All machine learning algorithms perform simple linear regression analysis of the old (historical) security trading data for a given time period in recent times in order to determine the price trend of a given stock. In addition, to determine the impact of textual reports or comments, a simple textual analysis technique algorithm by using ‘Bag of Words’ approach is performed in order to determine the keywords in the given text. Finally, all the above inputs are classified into the prediction of stock movement as (1) upwards (2) downwards or (3) unchanged.

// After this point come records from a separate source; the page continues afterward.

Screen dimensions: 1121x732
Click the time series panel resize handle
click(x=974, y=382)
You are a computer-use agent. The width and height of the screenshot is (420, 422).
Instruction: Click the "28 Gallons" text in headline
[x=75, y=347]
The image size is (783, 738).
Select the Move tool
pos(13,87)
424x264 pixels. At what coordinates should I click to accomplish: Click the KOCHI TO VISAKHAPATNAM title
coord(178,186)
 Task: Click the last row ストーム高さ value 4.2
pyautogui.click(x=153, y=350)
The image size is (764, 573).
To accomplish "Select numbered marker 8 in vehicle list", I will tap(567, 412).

Research has been performed on applying (1) genetic algorithms (for classification into two categories), (2) Naïve Bayesian (for classification into three categories) and (3) SVM (for classification into three categories) based on texted news articles or text postings in chat room chats. The outcome of such research indicated that apply to genetic algorithms, the chat room chats were analyzed and stock prices were classified by utilizing the postings and number of words posted on an article daily.

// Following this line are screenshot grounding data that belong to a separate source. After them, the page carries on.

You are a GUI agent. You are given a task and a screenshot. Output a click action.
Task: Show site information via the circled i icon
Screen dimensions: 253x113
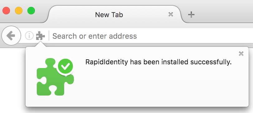pos(29,36)
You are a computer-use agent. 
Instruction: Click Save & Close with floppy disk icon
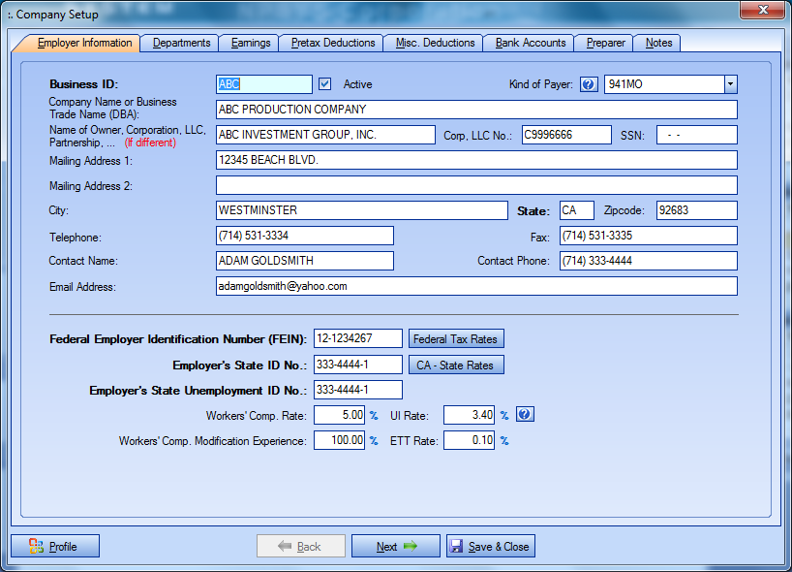[490, 547]
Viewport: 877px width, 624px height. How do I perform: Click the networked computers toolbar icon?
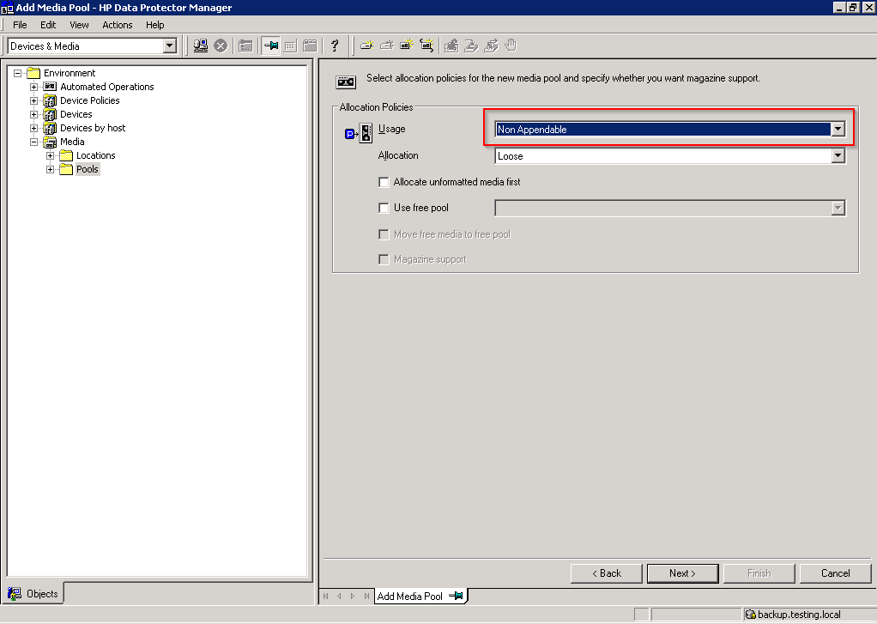[x=201, y=45]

Research on SVM applications for the stock data and articles produced results that this technique is mildly profitable. An attempt was also made to produce an optimum profit trading engine.

10.10 Sources of Data

In all the above experiments and also later experiments, data was collected from secondary data sources such as Yahoo Finance Website which provides intraday 5-min interval data for that day (many primary servers may not provide intraday stock movement data). The news articles are taken from new agencies as Reuters and also from newspapers.

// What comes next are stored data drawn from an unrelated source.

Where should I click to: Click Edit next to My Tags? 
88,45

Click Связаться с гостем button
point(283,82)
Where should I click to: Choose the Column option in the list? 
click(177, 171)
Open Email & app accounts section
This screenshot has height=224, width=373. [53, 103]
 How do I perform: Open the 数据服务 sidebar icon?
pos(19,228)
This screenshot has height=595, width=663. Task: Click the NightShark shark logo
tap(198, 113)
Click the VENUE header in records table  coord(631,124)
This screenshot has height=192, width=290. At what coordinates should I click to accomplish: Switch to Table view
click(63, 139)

10.11 Summary and Future Work

To summarize, the process of integrating text analysis of news articles with Regression and other machine learning algorithms (as SVM, Naïve Bayesian and genetic algorithms) in an interval from −20 to +20 min is indicated in the following diagram (Fig. 10.2).

Fig. 10.2
figure 2

Integrating text analysis with machine learning algorithm

Future work can be aimed at improvements and a ‘multimodel regression’ and sentiment analysis on textual data can be integrated to obtain greater accuracy.

10.12 Conclusion

In this chapter, we have surveyed the use cases, techniques, algorithms for predication and the research performed in determining the predictability of prices in stock markets.

10.13 Review Questions

  1. 1.

    List out where in Capital Market use cases the techniques of Big Data Analytics are applicable.

  2. 2.

    Explain Source and Response System in Trading (with diagram) in Algorithmic Trading.

  3. 3.

    How to provide faster investor access to securities?

  4. 4.

    Explain Prediction Algorithms and Stock Market Prediction.

  5. 5.

    Explain Efficient Market Hypothesis (EMH).

  6. 6.

    Explain Random Walk Theory.

  7. 7.

    What are the two major trading philosophies?

  8. 8.

    Explain simulation techniques deployed in Capital Market Analysis.

  9. 9.

    Explain how Experimental Analysis using Bag of Words and Support Vector Machine (SVM) are applied to new articles.

  10. 10.

    Explain how textual representation and analysis is performed for news articles.

  11. 11.

    Explain the application for machine learning algorithms in Capital Market Analysis.

  12. 12.

    Explain how to integrate text analysis with machine learning algorithms in news article analysis in Capital Market.